* _ITEMS_

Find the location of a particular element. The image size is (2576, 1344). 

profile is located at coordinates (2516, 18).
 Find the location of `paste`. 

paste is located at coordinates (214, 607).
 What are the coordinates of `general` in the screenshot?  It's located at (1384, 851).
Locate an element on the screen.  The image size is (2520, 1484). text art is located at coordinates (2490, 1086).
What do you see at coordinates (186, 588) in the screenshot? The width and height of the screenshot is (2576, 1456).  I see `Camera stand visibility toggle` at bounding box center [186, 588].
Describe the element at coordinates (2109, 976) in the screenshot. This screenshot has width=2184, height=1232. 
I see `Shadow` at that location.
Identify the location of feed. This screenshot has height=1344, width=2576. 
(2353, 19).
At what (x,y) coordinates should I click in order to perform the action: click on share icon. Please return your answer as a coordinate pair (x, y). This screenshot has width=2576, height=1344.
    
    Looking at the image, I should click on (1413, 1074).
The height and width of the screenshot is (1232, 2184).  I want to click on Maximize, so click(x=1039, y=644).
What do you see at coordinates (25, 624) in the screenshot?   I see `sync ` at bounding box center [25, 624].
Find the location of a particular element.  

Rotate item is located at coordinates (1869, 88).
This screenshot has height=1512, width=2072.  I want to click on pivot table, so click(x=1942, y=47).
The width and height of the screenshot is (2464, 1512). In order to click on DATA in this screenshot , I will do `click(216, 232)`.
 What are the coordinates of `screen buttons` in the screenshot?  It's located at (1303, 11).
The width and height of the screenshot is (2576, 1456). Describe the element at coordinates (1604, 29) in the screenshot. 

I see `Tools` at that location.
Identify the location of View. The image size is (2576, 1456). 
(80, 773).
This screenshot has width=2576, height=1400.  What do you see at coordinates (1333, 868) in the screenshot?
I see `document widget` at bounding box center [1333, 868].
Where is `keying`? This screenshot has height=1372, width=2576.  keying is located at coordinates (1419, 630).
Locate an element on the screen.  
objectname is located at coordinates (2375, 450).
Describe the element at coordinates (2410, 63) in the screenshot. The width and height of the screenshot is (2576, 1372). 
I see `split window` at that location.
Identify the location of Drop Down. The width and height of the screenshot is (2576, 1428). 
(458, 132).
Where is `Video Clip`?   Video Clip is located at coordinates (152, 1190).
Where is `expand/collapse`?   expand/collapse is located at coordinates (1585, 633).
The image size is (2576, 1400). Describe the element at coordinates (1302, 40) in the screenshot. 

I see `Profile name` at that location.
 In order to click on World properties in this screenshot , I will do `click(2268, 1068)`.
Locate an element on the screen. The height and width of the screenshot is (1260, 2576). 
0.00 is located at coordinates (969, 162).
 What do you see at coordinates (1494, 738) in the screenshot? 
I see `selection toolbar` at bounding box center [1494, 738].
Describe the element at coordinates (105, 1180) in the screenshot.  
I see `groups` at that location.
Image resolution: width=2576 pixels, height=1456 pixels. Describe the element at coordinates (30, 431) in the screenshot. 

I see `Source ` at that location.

* _PROBLEM DESCRIPTION_
Reproduce every line above word for word, with the same spacing and punctuation.

* _RESPONSE TO THIS TASK_
Find the location of a particular element. The image size is (2576, 1344). 

profile is located at coordinates (2516, 18).
 Find the location of `paste`. 

paste is located at coordinates (214, 607).
 What are the coordinates of `general` in the screenshot?  It's located at (1384, 851).
Locate an element on the screen.  The image size is (2520, 1484). text art is located at coordinates (2490, 1086).
What do you see at coordinates (186, 588) in the screenshot? The width and height of the screenshot is (2576, 1456).  I see `Camera stand visibility toggle` at bounding box center [186, 588].
Describe the element at coordinates (2109, 976) in the screenshot. This screenshot has width=2184, height=1232. 
I see `Shadow` at that location.
Identify the location of feed. This screenshot has height=1344, width=2576. 
(2353, 19).
At what (x,y) coordinates should I click in order to perform the action: click on share icon. Please return your answer as a coordinate pair (x, y). This screenshot has width=2576, height=1344.
    
    Looking at the image, I should click on (1413, 1074).
The height and width of the screenshot is (1232, 2184).  I want to click on Maximize, so click(x=1039, y=644).
What do you see at coordinates (25, 624) in the screenshot?   I see `sync ` at bounding box center [25, 624].
Find the location of a particular element.  

Rotate item is located at coordinates (1869, 88).
This screenshot has height=1512, width=2072.  I want to click on pivot table, so click(x=1942, y=47).
The width and height of the screenshot is (2464, 1512). In order to click on DATA in this screenshot , I will do `click(216, 232)`.
 What are the coordinates of `screen buttons` in the screenshot?  It's located at (1303, 11).
The width and height of the screenshot is (2576, 1456). Describe the element at coordinates (1604, 29) in the screenshot. 

I see `Tools` at that location.
Identify the location of View. The image size is (2576, 1456). 
(80, 773).
This screenshot has width=2576, height=1400.  What do you see at coordinates (1333, 868) in the screenshot?
I see `document widget` at bounding box center [1333, 868].
Where is `keying`? This screenshot has height=1372, width=2576.  keying is located at coordinates (1419, 630).
Locate an element on the screen.  
objectname is located at coordinates (2375, 450).
Describe the element at coordinates (2410, 63) in the screenshot. The width and height of the screenshot is (2576, 1372). 
I see `split window` at that location.
Identify the location of Drop Down. The width and height of the screenshot is (2576, 1428). 
(458, 132).
Where is `Video Clip`?   Video Clip is located at coordinates (152, 1190).
Where is `expand/collapse`?   expand/collapse is located at coordinates (1585, 633).
The image size is (2576, 1400). Describe the element at coordinates (1302, 40) in the screenshot. 

I see `Profile name` at that location.
 In order to click on World properties in this screenshot , I will do `click(2268, 1068)`.
Locate an element on the screen. The height and width of the screenshot is (1260, 2576). 
0.00 is located at coordinates (969, 162).
 What do you see at coordinates (1494, 738) in the screenshot? 
I see `selection toolbar` at bounding box center [1494, 738].
Describe the element at coordinates (105, 1180) in the screenshot.  
I see `groups` at that location.
Image resolution: width=2576 pixels, height=1456 pixels. Describe the element at coordinates (30, 431) in the screenshot. 

I see `Source ` at that location.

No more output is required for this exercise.